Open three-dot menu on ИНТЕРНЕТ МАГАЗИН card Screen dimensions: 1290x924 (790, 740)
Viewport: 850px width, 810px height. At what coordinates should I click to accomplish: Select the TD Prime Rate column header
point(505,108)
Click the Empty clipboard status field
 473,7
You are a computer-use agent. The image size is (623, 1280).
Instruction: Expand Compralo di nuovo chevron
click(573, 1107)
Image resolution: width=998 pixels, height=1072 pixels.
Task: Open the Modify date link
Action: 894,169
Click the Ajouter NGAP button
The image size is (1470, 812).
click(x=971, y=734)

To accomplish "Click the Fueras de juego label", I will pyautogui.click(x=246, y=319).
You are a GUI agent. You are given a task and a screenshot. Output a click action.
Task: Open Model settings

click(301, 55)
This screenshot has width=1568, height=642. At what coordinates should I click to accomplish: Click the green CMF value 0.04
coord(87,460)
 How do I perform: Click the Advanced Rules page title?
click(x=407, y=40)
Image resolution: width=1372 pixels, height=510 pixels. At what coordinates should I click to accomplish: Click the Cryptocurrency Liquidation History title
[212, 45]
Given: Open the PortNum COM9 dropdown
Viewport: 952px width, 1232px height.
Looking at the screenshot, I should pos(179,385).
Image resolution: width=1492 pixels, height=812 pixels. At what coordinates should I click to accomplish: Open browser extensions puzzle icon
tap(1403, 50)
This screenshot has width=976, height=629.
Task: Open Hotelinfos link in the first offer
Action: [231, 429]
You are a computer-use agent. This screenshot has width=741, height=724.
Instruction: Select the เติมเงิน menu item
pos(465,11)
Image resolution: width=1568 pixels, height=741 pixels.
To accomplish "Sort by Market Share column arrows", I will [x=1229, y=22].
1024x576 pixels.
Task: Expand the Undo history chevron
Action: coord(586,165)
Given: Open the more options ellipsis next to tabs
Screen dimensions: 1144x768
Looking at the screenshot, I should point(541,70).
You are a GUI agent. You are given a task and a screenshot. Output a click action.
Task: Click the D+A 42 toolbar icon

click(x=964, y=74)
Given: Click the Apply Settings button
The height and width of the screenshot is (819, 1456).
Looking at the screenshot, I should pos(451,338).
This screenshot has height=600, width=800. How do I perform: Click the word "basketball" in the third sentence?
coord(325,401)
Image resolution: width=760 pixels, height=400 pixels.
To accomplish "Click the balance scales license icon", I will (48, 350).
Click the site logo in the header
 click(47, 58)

————————

**TASK OBJECTIVE:**
Rewrite all of the material above, changing "Screen dimensions" to "Display size" everywhere it appears and leaving everything else as it is.

**EXERCISE RESULT:**
Open three-dot menu on ИНТЕРНЕТ МАГАЗИН card Display size: 1290x924 (790, 740)
Viewport: 850px width, 810px height. At what coordinates should I click to accomplish: Select the TD Prime Rate column header
point(505,108)
Click the Empty clipboard status field
 473,7
You are a computer-use agent. The image size is (623, 1280).
Instruction: Expand Compralo di nuovo chevron
click(573, 1107)
Image resolution: width=998 pixels, height=1072 pixels.
Task: Open the Modify date link
Action: 894,169
Click the Ajouter NGAP button
The image size is (1470, 812).
click(x=971, y=734)

To accomplish "Click the Fueras de juego label", I will pyautogui.click(x=246, y=319).
You are a GUI agent. You are given a task and a screenshot. Output a click action.
Task: Open Model settings

click(301, 55)
This screenshot has width=1568, height=642. At what coordinates should I click to accomplish: Click the green CMF value 0.04
coord(87,460)
 How do I perform: Click the Advanced Rules page title?
click(x=407, y=40)
Image resolution: width=1372 pixels, height=510 pixels. At what coordinates should I click to accomplish: Click the Cryptocurrency Liquidation History title
[212, 45]
Given: Open the PortNum COM9 dropdown
Viewport: 952px width, 1232px height.
Looking at the screenshot, I should pos(179,385).
Image resolution: width=1492 pixels, height=812 pixels. At what coordinates should I click to accomplish: Open browser extensions puzzle icon
tap(1403, 50)
This screenshot has width=976, height=629.
Task: Open Hotelinfos link in the first offer
Action: [231, 429]
You are a computer-use agent. This screenshot has width=741, height=724.
Instruction: Select the เติมเงิน menu item
pos(465,11)
Image resolution: width=1568 pixels, height=741 pixels.
To accomplish "Sort by Market Share column arrows", I will [x=1229, y=22].
1024x576 pixels.
Task: Expand the Undo history chevron
Action: coord(586,165)
Given: Open the more options ellipsis next to tabs
Display size: 1144x768
Looking at the screenshot, I should point(541,70).
You are a GUI agent. You are given a task and a screenshot. Output a click action.
Task: Click the D+A 42 toolbar icon

click(x=964, y=74)
Given: Click the Apply Settings button
The height and width of the screenshot is (819, 1456).
Looking at the screenshot, I should pos(451,338).
This screenshot has height=600, width=800. How do I perform: Click the word "basketball" in the third sentence?
coord(325,401)
Image resolution: width=760 pixels, height=400 pixels.
To accomplish "Click the balance scales license icon", I will (48, 350).
Click the site logo in the header
 click(47, 58)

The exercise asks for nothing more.